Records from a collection
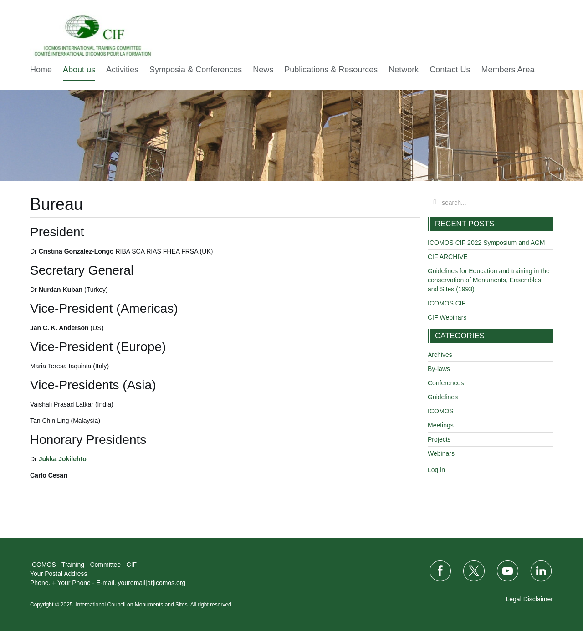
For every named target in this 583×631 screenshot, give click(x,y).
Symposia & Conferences (195, 69)
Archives (440, 354)
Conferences (446, 383)
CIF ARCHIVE (448, 256)
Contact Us (450, 69)
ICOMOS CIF (446, 303)
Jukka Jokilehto (63, 459)
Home (41, 69)
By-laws (439, 368)
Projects (439, 439)
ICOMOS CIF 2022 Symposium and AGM (486, 242)
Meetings (441, 425)
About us (79, 69)
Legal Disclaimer (529, 599)
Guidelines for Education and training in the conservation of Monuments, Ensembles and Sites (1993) (489, 280)
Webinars (441, 453)
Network (404, 69)
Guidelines (443, 397)
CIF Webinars (447, 317)
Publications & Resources (331, 69)
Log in (436, 469)
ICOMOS (441, 411)
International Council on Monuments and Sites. (133, 604)
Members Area (507, 69)
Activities (122, 69)
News (263, 69)
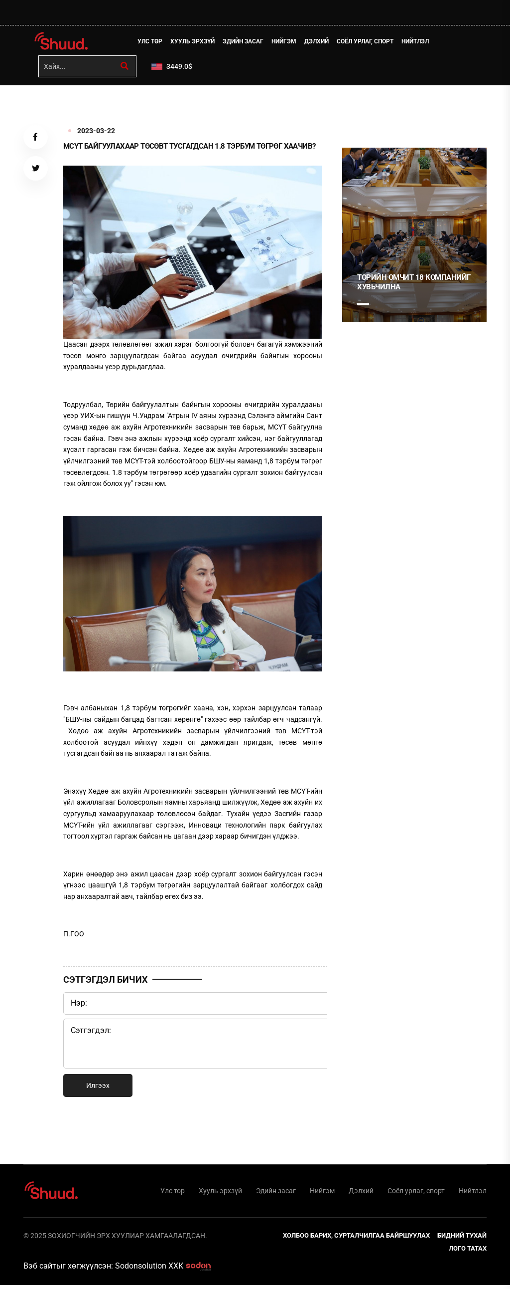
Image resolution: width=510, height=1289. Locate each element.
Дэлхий (319, 42)
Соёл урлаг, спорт (368, 42)
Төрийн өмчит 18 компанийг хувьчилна (414, 284)
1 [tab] (363, 109)
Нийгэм (286, 42)
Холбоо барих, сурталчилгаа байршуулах (356, 1239)
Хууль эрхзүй (195, 42)
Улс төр (152, 42)
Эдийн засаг (246, 42)
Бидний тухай (462, 1239)
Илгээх (98, 1087)
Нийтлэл (418, 42)
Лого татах (468, 1252)
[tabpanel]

**YOUR OBJECTIVE:**
Please present the records above as a numbered list, skipping any blank lines and leaving out the pictures.

**TASK RESULT:**
1. For every named target in this 583×631 screenshot, give click(x,y).
2. Symposia & Conferences (195, 69)
3. Archives (440, 354)
4. Conferences (446, 383)
5. CIF ARCHIVE (448, 256)
6. Contact Us (450, 69)
7. ICOMOS CIF (446, 303)
8. Jukka Jokilehto (63, 459)
9. Home (41, 69)
10. By-laws (439, 368)
11. Projects (439, 439)
12. ICOMOS CIF 2022 Symposium and AGM (486, 242)
13. Meetings (441, 425)
14. About us (79, 69)
15. Legal Disclaimer (529, 599)
16. Guidelines for Education and training in the conservation of Monuments, Ensembles and Sites (1993) (489, 280)
17. Webinars (441, 453)
18. Network (404, 69)
19. Guidelines (443, 397)
20. CIF Webinars (447, 317)
21. Publications & Resources (331, 69)
22. Log in (436, 469)
23. ICOMOS (441, 411)
24. International Council on Monuments and Sites. (133, 604)
25. Members Area (507, 69)
26. Activities (122, 69)
27. News (263, 69)
28. Image resolution: width=510, height=1289. Locate each element.
29. Дэлхий (319, 42)
30. Соёл урлаг, спорт (368, 42)
31. Төрийн өмчит 18 компанийг хувьчилна (414, 284)
32. 1 [tab] (363, 109)
33. Нийгэм (286, 42)
34. Холбоо барих, сурталчилгаа байршуулах (356, 1239)
35. Хууль эрхзүй (195, 42)
36. Улс төр (152, 42)
37. Эдийн засаг (246, 42)
38. Бидний тухай (462, 1239)
39. Илгээх (98, 1087)
40. Нийтлэл (418, 42)
41. Лого татах (468, 1252)
42. [tabpanel]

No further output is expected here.